The TYSON audio tape excerpt I made gave a (now revised 14 secs by me, see further on) timestamp of 09:37:14 EST.
Tape starts at 09:25:00 , and we hear O'Brien say "a 757" at 12:14 in the tape.
It also had an earlier entry,
09:33:45 Dulles Approach advised TYSON of a fast moving primary target currently
10 miles west of DCA (Reagan Tower).
And a few more entries, which give us an exact time frame to try to calculate an average speed.
"Try", since we have no exact straight line for that trajectory from 10, to 5 miles from DCA, to impact just north of DCA, but we can always assume
a straight line first and calculate average speed.
We have to check in the officially released last 757 trajectory, that huge circling around, how far a 10 mile and 5 mile line extends from DCA Reagan
International tower. And if part of the circle the 757 made is involved.
Then calculate again the 5 miles trajectory seen by O'Brien at the moment of plane-identification, as a bit longer partly curved trajectory, which
consists for a short distance, for that last 90° part of the 390° circle, as a thus minimal-partly curved trajectory, and then a nearly straight
line to impact :
09:36:16 GOFER06 issued traffic, eleven o'clock (a bit left of him), 5 miles(from DCA Reagan Airport) northbound, fast moving, type and altitude
unknown.
09:36:22 GOFER06 advises traffic in sight at twelve o'clock. (In front of him)
09:36:29 GOFER06 advised it looked like a B757.
09:36:51 GOFER06 states the traffic is still in a descent and rolling out northeast bound (at low altitude).
09:38:00 GOFER06 advised aircraft was down just northwest of DCA (Reagan Airport).
Thus we have 10 miles, if covered in a nearly straight line by a plane in 4:15 minutes = 255 seconds.
That's an average speed of 1 mile in 25.5 secs, which is 141 miles per hour.
Such a B757 would be falling out of the sky, if it flew so slow, I think.
Now let's assume a partly curved trajectory, as in reality this also occurred :
Then we assume 15 miles, covered in the same 255 seconds,
that's an average speed of 1.5 mile in 25.5 seconds,
which is 1 mile in 17 seconds, which is 211 miles per hour.
That is not even near the proposed 530 miles per hour all official sources posted here, as the end speed at impact.
Now let's be more precise, since we also fairly well know the time and distance covered for the 5 mile point.

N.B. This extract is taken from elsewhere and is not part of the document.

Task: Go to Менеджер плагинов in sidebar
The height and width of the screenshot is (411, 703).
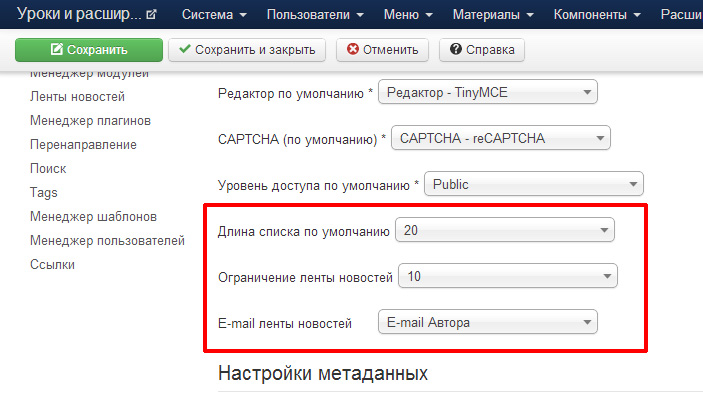Action: coord(90,121)
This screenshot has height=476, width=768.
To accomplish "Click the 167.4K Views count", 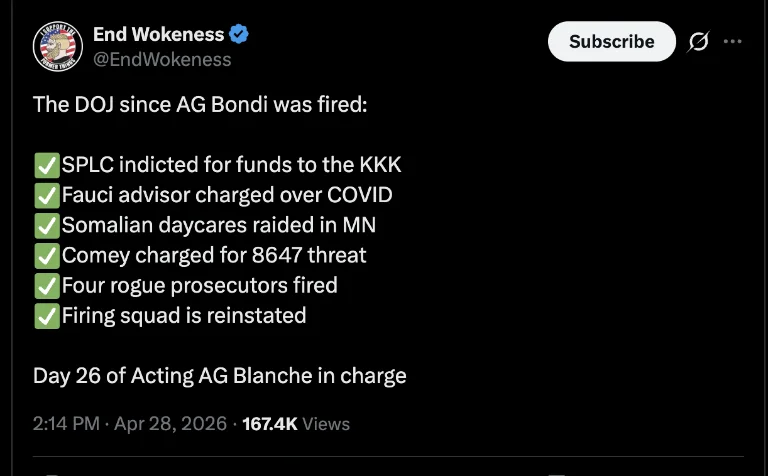I will (x=296, y=424).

O'Brien was moving to the west, while the B757 was moving to the north, when it crossed his path in front of him.
At 36:16 O'Brien reports it at 5 miles from DCA, but he is moving away from DCA himself, while the B757 is keeping the same distance to DCA until it
makes a slight turn northeast bound, and then flies in a nearly straight line towards the west wall of the Pentagon.
Thus, let us take the 09:36:51 time stamp as the B757 being still 5 miles from DCA Reagan Airport, then straight to the Pentagon where it crashed at
09:38:00.
That's 5 miles in 69 seconds, which is 1 mile in 13.8 seconds and that is an average speed of :
3600 secs (1 hr) divided by 13.8 secs x 1 mile is 265 miles per hour.
Which is still only half the proposed end speed of 530 miles per hour.
Someone will say that the plane only accelerated f.ex. during the last mile to reach that 530 miles per hour impact speed.
Then the plane needed how many seconds to cover that 1 mile?
Well, 3600 / 530 = 6.8 secs if it flew 530 miles/hr the full mile, which it of course did not, it build up speed.
But we still have a full 69 seconds time read out from the TYSON records for the last 5 miles, including that last mile. That means it had in that
case, 62.2 seconds to cover the first 4 miles, which lowers the already calculated average speed of 265 miles/hr over the full last 5 miles to 15.55
seconds per every 1 mile of that first 4 miles, which is 231 miles per hour.
So if it instantly accelerated in the last mile to those 530 miles/hr, then the average speed over the first 4 miles goes already considerably down.
But it needs much more seconds in reality to build up speed, so that would lower the first 4 miles average speed even more.
And the plane would have fallen from the sky again, before it could have ever accelerated.